The Middle Rio Grande riparian forests provide habitat for a variety of breeding birds including a large population of black-chinned hummingbirds (Archilochus alexandri). Frequency and intensity of wildfire has increased in this forest due to a number of factors including proliferation of exotic plants such as saltcedar (Tamarix spp.) and Russian olive (Eleagnus angustifolia). In response, fuel reduction programs have been implemented to remove exotic vegetation and woody debris from the understory of the forest. We examined responses of riparian-nesting birds to fire and fuel reduction by monitoring abundance, nest site selection, and nest survival of black-chinned hummingbirds in control plots, fuel reduction plots, and post-wildfire sites from 2000 to 2008.
Results/Conclusions

Hummingbirds nested in the understory and canopy layers of control plots and constructed most of their nests in exotic plants.

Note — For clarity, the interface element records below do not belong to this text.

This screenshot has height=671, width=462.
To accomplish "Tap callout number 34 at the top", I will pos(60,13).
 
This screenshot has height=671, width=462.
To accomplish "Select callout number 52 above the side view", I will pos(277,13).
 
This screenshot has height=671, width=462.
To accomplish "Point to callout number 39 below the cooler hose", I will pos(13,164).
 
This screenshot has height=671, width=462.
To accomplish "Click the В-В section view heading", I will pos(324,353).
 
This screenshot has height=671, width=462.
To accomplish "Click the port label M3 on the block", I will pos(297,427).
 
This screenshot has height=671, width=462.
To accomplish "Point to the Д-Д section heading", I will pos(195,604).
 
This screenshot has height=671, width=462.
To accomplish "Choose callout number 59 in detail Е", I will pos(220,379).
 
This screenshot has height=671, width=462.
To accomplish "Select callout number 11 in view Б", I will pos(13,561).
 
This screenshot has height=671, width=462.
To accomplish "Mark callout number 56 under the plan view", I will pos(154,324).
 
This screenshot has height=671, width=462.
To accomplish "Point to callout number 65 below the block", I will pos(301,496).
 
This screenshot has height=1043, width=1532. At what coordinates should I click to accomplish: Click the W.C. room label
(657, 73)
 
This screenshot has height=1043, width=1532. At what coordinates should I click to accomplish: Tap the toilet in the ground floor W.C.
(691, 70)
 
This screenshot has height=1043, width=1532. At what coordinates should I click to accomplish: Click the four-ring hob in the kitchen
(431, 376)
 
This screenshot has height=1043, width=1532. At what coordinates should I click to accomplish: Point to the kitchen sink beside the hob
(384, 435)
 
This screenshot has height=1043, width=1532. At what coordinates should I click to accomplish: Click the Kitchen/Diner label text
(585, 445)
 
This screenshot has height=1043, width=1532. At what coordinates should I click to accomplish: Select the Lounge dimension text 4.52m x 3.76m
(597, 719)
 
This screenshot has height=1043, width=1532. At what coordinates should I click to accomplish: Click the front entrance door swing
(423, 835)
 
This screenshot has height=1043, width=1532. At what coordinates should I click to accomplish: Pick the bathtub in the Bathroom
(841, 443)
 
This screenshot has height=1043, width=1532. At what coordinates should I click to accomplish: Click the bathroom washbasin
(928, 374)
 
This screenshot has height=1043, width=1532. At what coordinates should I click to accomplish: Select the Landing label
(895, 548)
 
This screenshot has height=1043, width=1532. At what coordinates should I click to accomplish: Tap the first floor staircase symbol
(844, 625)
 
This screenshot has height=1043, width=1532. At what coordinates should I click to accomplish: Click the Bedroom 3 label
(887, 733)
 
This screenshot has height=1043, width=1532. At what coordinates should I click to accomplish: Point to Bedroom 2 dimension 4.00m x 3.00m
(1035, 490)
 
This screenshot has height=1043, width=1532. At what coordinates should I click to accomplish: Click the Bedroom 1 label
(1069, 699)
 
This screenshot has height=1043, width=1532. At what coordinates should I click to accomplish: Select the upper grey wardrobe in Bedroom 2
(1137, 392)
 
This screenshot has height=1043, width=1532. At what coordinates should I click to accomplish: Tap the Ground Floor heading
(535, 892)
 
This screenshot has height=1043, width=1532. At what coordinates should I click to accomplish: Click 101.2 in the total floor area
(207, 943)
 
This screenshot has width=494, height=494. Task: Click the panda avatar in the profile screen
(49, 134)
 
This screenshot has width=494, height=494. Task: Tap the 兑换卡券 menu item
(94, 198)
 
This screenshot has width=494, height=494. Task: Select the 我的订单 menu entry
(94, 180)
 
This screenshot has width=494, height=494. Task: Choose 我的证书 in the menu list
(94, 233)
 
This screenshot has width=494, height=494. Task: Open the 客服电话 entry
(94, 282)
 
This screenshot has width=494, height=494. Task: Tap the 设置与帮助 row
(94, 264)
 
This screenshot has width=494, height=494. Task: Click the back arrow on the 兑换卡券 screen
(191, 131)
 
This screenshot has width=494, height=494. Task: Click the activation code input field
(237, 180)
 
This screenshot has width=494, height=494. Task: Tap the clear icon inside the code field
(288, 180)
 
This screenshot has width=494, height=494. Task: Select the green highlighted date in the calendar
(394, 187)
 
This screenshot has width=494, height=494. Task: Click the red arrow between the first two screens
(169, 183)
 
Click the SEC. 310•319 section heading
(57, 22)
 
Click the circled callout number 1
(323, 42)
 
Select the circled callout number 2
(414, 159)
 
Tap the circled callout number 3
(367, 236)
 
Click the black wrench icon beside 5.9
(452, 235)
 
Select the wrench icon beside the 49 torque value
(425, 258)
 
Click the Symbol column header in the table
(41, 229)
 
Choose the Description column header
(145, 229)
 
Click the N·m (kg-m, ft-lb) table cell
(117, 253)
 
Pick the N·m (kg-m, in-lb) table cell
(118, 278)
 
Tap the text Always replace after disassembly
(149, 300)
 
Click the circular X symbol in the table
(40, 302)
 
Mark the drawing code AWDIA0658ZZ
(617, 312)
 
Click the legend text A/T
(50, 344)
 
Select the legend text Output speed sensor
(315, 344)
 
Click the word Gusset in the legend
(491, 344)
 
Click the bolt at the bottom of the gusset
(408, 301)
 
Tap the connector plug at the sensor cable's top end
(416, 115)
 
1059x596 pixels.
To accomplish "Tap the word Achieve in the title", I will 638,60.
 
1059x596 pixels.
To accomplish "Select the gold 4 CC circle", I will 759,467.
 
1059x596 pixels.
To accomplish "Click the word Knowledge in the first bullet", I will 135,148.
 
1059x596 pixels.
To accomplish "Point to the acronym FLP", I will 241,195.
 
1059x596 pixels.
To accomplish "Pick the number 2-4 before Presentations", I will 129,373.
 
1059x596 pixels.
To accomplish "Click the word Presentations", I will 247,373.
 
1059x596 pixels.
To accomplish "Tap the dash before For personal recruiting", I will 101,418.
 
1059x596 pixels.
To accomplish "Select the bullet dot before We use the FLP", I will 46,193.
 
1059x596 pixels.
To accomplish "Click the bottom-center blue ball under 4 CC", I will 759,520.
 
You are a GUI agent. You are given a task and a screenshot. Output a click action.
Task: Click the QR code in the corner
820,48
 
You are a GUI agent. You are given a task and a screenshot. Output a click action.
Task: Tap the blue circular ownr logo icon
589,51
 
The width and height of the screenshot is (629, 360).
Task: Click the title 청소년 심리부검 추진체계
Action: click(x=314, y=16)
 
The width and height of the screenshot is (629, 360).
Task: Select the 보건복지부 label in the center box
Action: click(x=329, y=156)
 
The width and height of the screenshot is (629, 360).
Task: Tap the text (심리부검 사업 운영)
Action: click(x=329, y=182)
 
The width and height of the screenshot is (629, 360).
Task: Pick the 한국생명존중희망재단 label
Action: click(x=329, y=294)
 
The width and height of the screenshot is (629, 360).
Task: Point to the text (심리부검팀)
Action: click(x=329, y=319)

Following fuel reduction, hummingbirds increased use of cottonwood (Populus deltoides subs wislizenii) as a nest substrate. In post-wildfire sites, hummingbirds constructed most nests in native and exotic resprouts.  Mean nest height was greatest in fuel reduction plots (8.3 m), intermediate in control plots (4.4 m), and lowest in post-wildfire sites (2.8 m). Control plots, which were the most structurally diverse, had higher abundance of hummingbirds than fuel reduction plots and post-wildfire sites. Logistic exposure analysis revealed that nest survival did not vary between control plots, fuel reduction plots, and post-wildfire sites, though survival rates of nests constructed low in exotic vegetation (57% ± 7%, 95% CI) were higher than those of nests constructed at greater heights in cottonwoods (0.35% ± 7%, 95% CI). Our results suggest that exotic vegetation increases productivity of hummingbirds by providing understory nest sites with high rates of survival. Though nests in the cottonwood canopy had lower survival rates, this stratum should be protected to maintain high breeding densities of hummingbirds and other riparian obligate species.